Elaine Showalter asserts that there were also socio-economic implications of the new conceptualisation of madness, which was due to the theories of the recently established male psychiatrists: '[i]t was used as reason to keep women out of the professions, to deny them political rights, and to keep them under male control in the family and the state' (1987: 73). They were not excluded only from the medical profession, but also from 'any occupation which might challenge the authority of men' (Ussher. 1990: 69). Yet, this implication was according to the Victorian ideology which 'ensured that women were confined to the home and to their reproductive [and dangerous] role' (Ussher, 1990, 69). If women did not comply with this ideology and tried to surpass it, they had to be controlled in some way and the newly risen psychiatric medical profession offered this opportunity.

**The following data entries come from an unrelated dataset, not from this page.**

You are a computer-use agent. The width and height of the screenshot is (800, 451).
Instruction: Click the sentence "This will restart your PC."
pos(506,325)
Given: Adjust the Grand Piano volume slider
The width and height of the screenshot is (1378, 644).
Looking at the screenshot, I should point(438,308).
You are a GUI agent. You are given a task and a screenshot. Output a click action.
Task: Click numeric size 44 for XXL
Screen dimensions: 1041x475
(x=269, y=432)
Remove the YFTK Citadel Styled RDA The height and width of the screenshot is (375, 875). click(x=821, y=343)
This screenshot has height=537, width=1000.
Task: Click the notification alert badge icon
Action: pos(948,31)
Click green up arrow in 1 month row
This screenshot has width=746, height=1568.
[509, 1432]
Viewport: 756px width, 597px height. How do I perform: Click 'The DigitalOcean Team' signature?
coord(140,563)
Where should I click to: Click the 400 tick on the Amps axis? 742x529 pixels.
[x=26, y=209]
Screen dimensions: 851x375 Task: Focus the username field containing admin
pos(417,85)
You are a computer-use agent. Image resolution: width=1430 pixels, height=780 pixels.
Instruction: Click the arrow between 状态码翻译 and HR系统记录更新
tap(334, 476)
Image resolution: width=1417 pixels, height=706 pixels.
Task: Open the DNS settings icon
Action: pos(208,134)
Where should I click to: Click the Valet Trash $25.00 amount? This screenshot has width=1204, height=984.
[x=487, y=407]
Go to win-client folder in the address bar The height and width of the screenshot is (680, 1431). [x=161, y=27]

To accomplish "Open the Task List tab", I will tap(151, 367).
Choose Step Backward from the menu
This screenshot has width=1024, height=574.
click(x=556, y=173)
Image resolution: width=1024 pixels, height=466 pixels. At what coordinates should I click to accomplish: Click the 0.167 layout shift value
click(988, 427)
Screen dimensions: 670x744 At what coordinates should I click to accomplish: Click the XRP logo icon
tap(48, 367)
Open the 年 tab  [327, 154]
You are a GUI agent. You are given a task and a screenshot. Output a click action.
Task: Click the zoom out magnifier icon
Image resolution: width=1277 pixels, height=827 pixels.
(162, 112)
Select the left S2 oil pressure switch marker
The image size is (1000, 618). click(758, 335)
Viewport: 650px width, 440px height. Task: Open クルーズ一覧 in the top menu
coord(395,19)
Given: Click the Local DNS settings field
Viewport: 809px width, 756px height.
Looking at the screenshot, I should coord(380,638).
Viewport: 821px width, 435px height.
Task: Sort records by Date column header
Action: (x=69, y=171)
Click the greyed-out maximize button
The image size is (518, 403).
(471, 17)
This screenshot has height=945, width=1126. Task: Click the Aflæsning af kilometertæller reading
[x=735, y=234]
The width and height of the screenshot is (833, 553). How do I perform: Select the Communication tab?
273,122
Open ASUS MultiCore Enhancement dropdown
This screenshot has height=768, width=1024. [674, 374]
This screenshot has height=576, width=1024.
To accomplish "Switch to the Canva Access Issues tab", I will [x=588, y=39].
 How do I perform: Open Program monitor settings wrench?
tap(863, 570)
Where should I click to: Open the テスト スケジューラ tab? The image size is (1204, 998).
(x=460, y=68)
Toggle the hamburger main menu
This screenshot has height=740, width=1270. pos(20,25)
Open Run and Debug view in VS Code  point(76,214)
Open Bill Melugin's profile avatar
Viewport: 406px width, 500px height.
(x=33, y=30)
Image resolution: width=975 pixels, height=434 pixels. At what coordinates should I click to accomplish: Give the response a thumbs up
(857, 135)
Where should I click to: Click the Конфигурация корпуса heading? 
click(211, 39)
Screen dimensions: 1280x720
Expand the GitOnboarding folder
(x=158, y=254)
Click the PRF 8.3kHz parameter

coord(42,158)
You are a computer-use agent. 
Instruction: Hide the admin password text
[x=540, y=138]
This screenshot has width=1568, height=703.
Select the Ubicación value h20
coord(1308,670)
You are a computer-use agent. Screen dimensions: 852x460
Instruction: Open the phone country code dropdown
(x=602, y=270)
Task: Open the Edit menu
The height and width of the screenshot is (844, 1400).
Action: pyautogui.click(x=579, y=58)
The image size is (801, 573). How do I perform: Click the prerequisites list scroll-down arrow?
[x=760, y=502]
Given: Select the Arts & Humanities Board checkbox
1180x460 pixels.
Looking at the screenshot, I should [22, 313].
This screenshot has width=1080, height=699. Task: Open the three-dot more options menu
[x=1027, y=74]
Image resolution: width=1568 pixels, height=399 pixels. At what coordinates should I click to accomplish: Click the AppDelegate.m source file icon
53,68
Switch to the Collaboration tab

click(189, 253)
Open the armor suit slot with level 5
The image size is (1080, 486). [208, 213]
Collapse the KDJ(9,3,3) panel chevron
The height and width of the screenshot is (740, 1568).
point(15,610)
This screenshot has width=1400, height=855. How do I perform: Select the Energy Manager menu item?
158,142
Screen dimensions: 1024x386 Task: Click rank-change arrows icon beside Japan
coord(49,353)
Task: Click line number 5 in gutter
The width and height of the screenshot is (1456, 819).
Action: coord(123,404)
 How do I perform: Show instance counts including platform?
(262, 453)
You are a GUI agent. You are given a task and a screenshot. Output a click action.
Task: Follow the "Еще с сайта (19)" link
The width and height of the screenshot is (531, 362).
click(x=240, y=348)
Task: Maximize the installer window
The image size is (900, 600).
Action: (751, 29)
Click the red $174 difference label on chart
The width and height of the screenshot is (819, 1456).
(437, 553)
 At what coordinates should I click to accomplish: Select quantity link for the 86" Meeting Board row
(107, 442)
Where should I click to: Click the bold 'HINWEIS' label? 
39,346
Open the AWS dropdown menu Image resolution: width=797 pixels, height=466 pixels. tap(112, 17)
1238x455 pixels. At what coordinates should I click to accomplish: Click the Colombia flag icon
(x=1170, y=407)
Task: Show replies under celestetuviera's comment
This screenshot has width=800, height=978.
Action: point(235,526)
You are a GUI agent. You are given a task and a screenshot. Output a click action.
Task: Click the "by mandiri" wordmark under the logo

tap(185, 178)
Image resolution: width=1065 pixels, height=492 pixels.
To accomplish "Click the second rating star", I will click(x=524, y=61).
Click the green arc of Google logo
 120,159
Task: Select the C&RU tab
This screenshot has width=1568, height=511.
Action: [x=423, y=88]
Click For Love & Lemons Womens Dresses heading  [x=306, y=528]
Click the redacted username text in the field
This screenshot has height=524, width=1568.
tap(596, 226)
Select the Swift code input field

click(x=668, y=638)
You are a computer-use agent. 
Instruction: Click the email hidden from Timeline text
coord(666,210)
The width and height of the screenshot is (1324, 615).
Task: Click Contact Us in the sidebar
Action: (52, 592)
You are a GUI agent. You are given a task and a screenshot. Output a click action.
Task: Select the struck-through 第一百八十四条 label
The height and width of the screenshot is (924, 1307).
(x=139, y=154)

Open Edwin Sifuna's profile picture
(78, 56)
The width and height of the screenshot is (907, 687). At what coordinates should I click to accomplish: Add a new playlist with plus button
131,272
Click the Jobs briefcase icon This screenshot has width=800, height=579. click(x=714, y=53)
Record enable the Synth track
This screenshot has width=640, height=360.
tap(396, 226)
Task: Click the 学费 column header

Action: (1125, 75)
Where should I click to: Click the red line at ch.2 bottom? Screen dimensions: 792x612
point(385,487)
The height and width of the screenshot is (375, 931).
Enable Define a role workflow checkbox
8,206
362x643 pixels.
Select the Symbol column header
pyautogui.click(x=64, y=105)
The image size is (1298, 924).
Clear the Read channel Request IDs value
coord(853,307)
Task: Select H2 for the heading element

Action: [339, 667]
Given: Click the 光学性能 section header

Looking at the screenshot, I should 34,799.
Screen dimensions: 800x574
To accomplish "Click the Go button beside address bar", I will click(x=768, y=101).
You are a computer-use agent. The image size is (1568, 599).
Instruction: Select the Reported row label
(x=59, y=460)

Both the regulation of sexuality and the conceptualisation of madness in the Victorian era represent pressing problems of the society of that time and both encompass far more complex implications than those I have discussed. In this essay I have looked at the different implications the rise of the medical profession had for various social groups of women, with regard to the regulation of prostitution and madness in the Victorian era. As I have emphasised, new medical theories led to changes in the mentality of the Victorians, yet were also determined by previous dogma. I have regarded these aspects of the Victorian society in relation to the different implications for working- and middle-class women and to what would nowadays be called 'Victorian social policies'.